1975-1976 Voyages à Dakar et Abidjan.
  Participations culturelles diverses aux Etats-Unis.
  Adresse un télégramme de soutien au sénateur Héder qui essaie de faire libérer les détenus politiques guyanais de la prison de la Santé à Paris.
  Ce n’est pas la première fois mais plusieurs thèses et mémoires sont soutenus sur Léon Damas.
  Congrès, symposiums, conférences aux Etats-Unis
  Est remplacé dans ses fonctions de directeur des Etudes Africaines.
  Voyage au Sénégal.
  Cérémonie de jumelage de la ville sénégalaise de Thiais et de Cayenne, présidée par L.S. Senghor.
1977 Est invité par le gouvernement de Côte-d’Ivoire
  Conférence dans une université de l’Ohio.
  Se fait opérer d’un sarcome cancéreux sous la langue.

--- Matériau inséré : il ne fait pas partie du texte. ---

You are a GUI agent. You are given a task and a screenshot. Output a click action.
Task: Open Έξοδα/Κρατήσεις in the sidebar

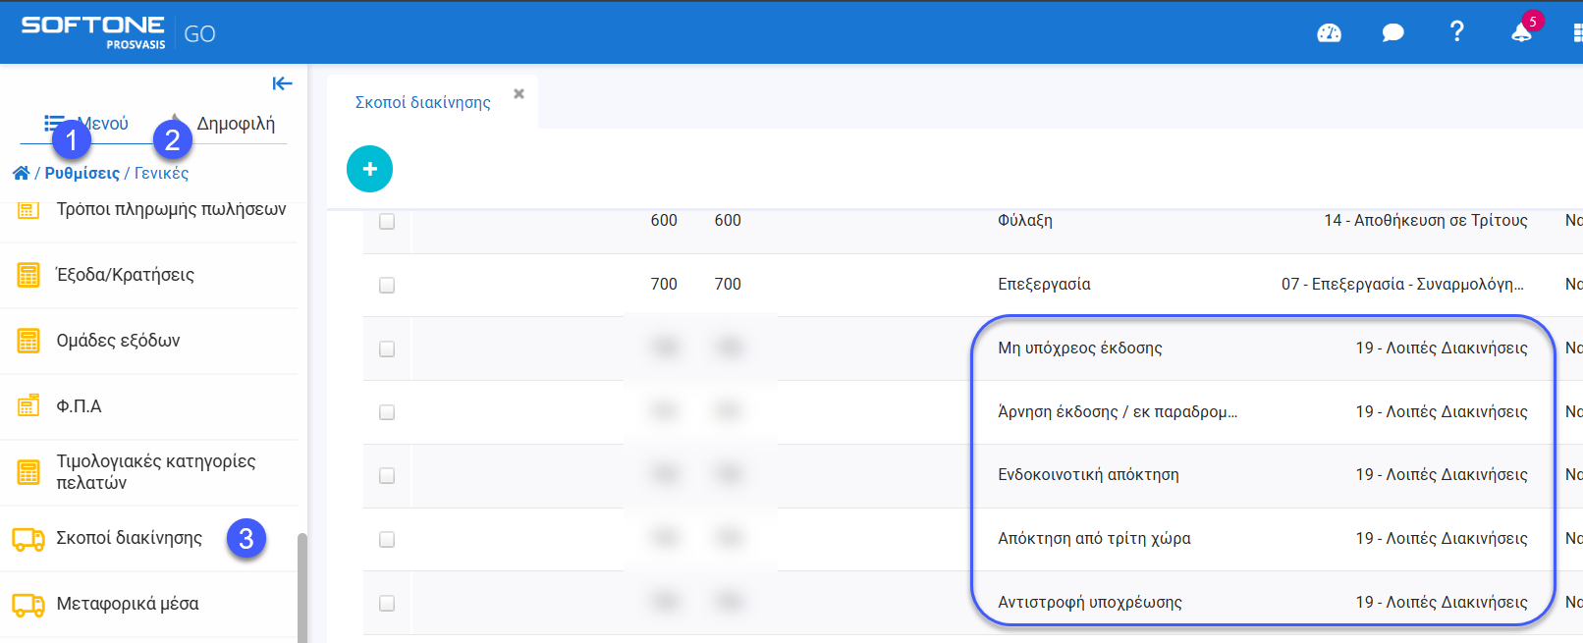click(x=125, y=275)

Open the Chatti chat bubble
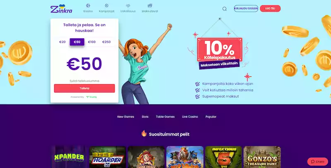[x=317, y=161]
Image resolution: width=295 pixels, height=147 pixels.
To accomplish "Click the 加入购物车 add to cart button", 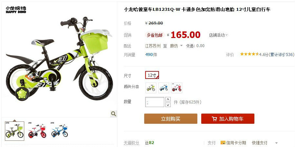I will (x=228, y=119).
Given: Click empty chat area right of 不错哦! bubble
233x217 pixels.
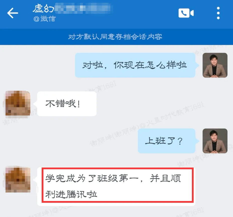Looking at the screenshot, I should [148, 104].
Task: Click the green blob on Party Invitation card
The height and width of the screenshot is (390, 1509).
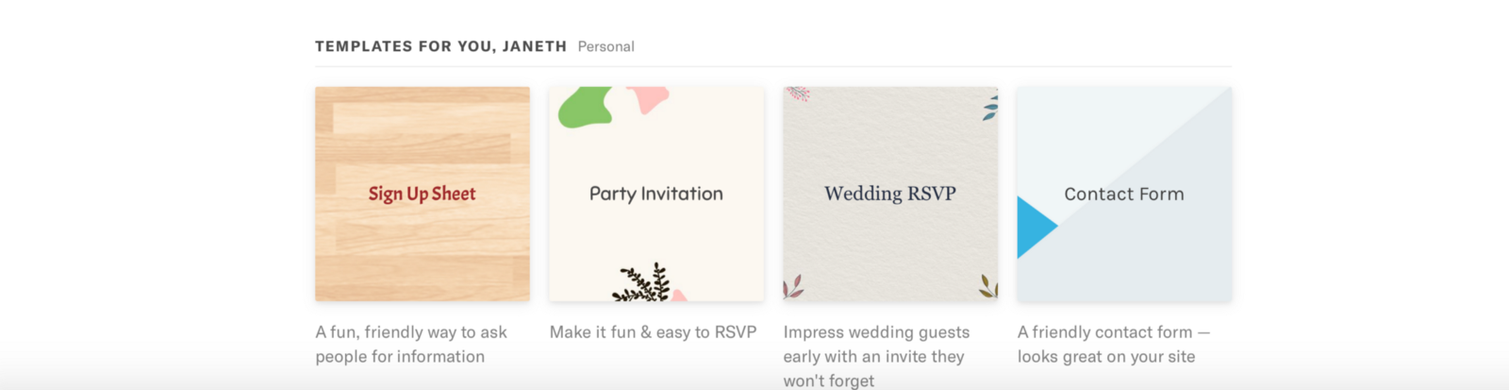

  Se rend à Dakar pour la préparation du Troisième Festival des Arts Nègres.
  Hospitalisation d’urgence à l’Université G. Washington pour une rupture d’anévrisme.
  Cinq mois plus tard alors qu’il est venu se faire soigner pour une pneumonie, on lui découvre un cancer sous la langue.
1978 22 janvier Mort de Léon Damas à l’hôpital de l’Université Georges Washington.
1978 Août- septembre Retour des cendres en Guyane après une étape d’hommage en Martinique grâce notamment aux initiatives du député-maire Aimé Césaire. Accueil grandiose à Cayenne dans le cadre d’une "semaine Culturelle Léon Damas " (du 13 au 19 septembre) organisée par l’Association des Amis de Léon Damas présidée par le professeur Bertène Juminer.